Rapid-choice motor actions : the influence of age, brain connectivity, and cognitive processing

Movement is inarguably the most fundamental way in which humans interact with the complex and constantly changing world around them. Two key characteristics of our highly adaptable motor system are a) the ability to make fast and accurate decisions when faced with situations requiring a choice between two or more alternatives, and b) actively cancelling planned actions in light of changing relevant stimuli. However, little is known, in healthy young and older adults, of the influence of upstream cognitive processes on both these characteristics and the corresponding underlying neurophysiology. Thus, the overall aim of this research was to investigate, from young to older adulthood, how cognitive processing in the form of prior information influenced movement preparation, execution, and cancellation. To this end, sophisticated tools, from a behavioural (computational modelling to provide mechanistic insights), neurophysiological (temporally- and spatially-precise dual coil transcranial magnetic stimulation), and statistical (Bayesian generalized linear mixed models) standpoint were used.

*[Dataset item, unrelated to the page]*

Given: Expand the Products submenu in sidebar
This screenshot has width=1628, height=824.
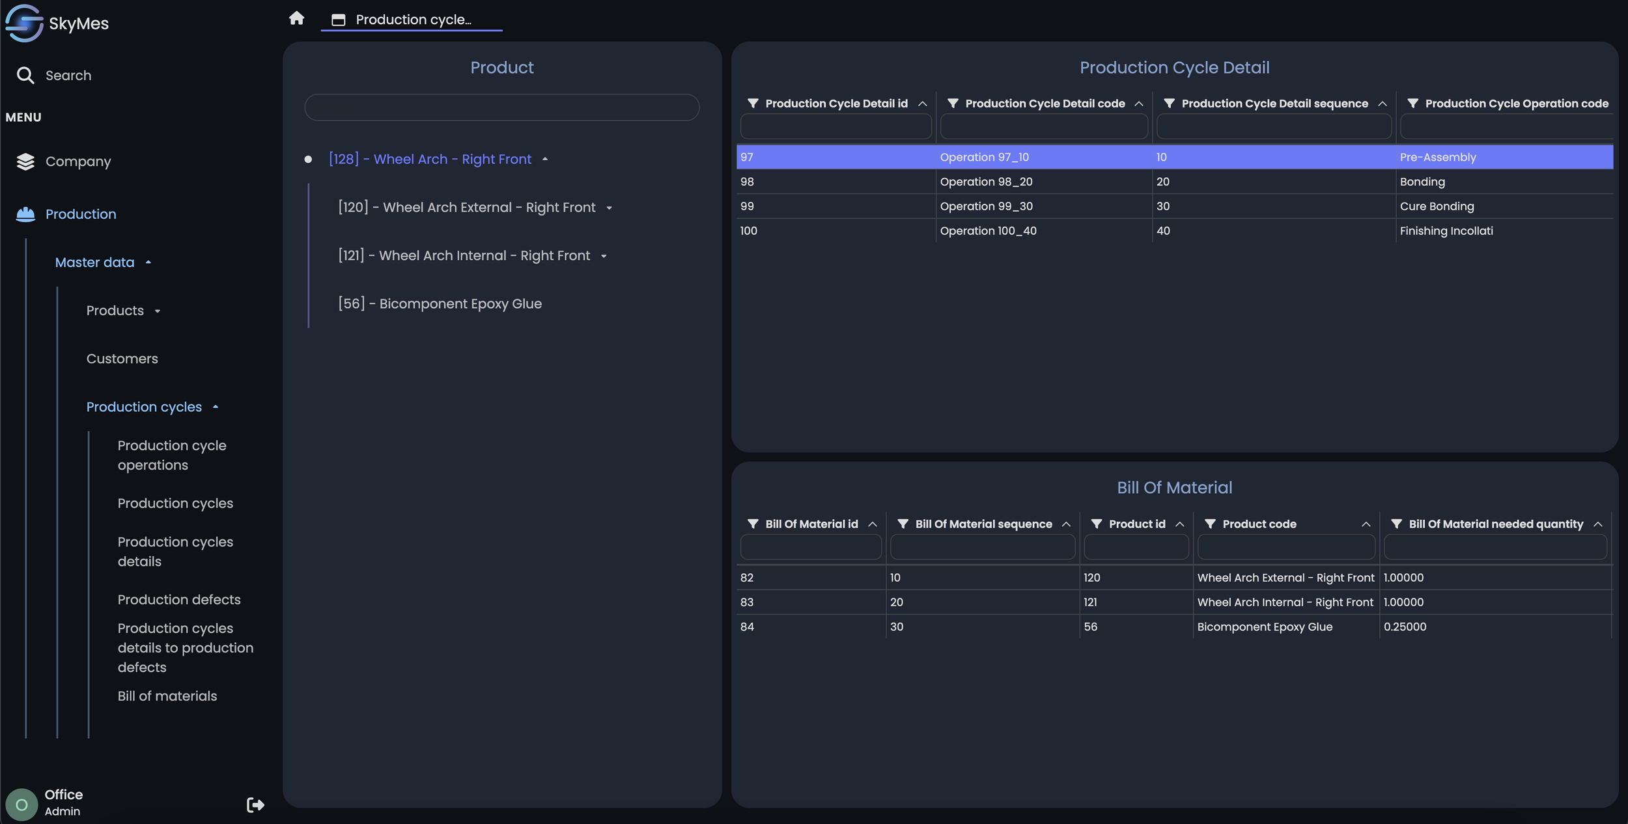Looking at the screenshot, I should [158, 311].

This thesis consists of five chapters, namely three empirical studies bookended by an introductory chapter providing a rationale for the proposed research as well as focussed reviews of the relevant literature, and a concluding chapter providing a general discussion of the results.
Chapter 2 describes an empirical study that investigated the behavioural effects of prior information (i.e., ‘bias’) on rapid-choice decision-making from young to older adulthood. Biased responses were quicker and more accurate, and computational modelling provided a deeper understanding into latent cognitive processes. Besides the canonical effect of older adults being more cautious and biased decisions requiring lesser evidence, a robust effect on the nondecision-based process of response execution time was also observed. Specifically, biased decisions had a faster response execution time with this effect observed to a lesser degree in older adults, especially when provision of bias information was more cognitively demanding. These results provided evidence, from young to older adulthood, against a selective influence of bias on decision-based processes by demonstrating an influence on response execution time.
Chapter 3 describes an empirical study that provides insights into the neurophysiological effects of bias on movement preparation and execution using transcranial magnetic stimulation. Corticospinal excitability during movement preparation was lower in both hands – that which was biased towards and away from a response. Novel evidence for the role of direct (mediated via transcallosal pathways) and indirect (mediated via prefrontal regions) interhemispheric inhibitory interactions was observed. Specifically, greater direct inhibition was observed not only during movement preparation in the hand biased away from a potential response than towards, but also during movement execution in the biased hand when it was not responding than when it was. In addition, during movement preparation, indirect inhibition was more prominent in the hand biased away from a response when the provision of bias information was more cognitively demanding. Thus, results from the study elucidated the role of different neurophysiological mechanisms; hand-specific modulation of interhemispheric inhibitory interactions provided evidence for the ‘inhibition for competition resolution’ hypothesis, whereas the generic reduction in corticospinal excitability provided evidence for the ‘inhibition for impulse control’ hypothesis.
Chapter 4 describes an empirical study that again utilized a bias manipulation and transcranial magnetic stimulation, but in the context of movement cancellation, and more specifically, response-selective movement cancellation where cancellation of only one component of a bimanual movement was required. Behaviourally, provision of cues informative of stopping demands resulted in reduced interference delays in the continuing response than when uninformative cues were provided. Neurophysiologically, during movement cancellation, a consistent reduction in indirect inhibition was observed in the continuing hand compared to not only the stopping hand, but also to both hands when a bimanual response was made. Results from the study when interpreted in light of the ‘activation threshold’ framework – which suggests that the activation threshold of the continuing response is raised – provides evidence for the role of indirect inhibitory interactions, mediated via prefrontal regions, in reaching this elevated threshold and facilitating the response of the continuing hand.
Based on the research in this thesis, other tasks offering insights into movement control such as the anticipated response inhibition task were explored. In the spirit of open science adopted throughout the thesis with openly available data, work was undertaken to develop open-source software for utilisation of such a task as well as openly available models to analyse the data. Overall, the conducted research provides novel insights – using computational modelling, transcranial magnetic stimulation, and Bayesian statistics – into the role of cognitive processing and brain connectivity in rapid-choice motor actions from young to older adulthood.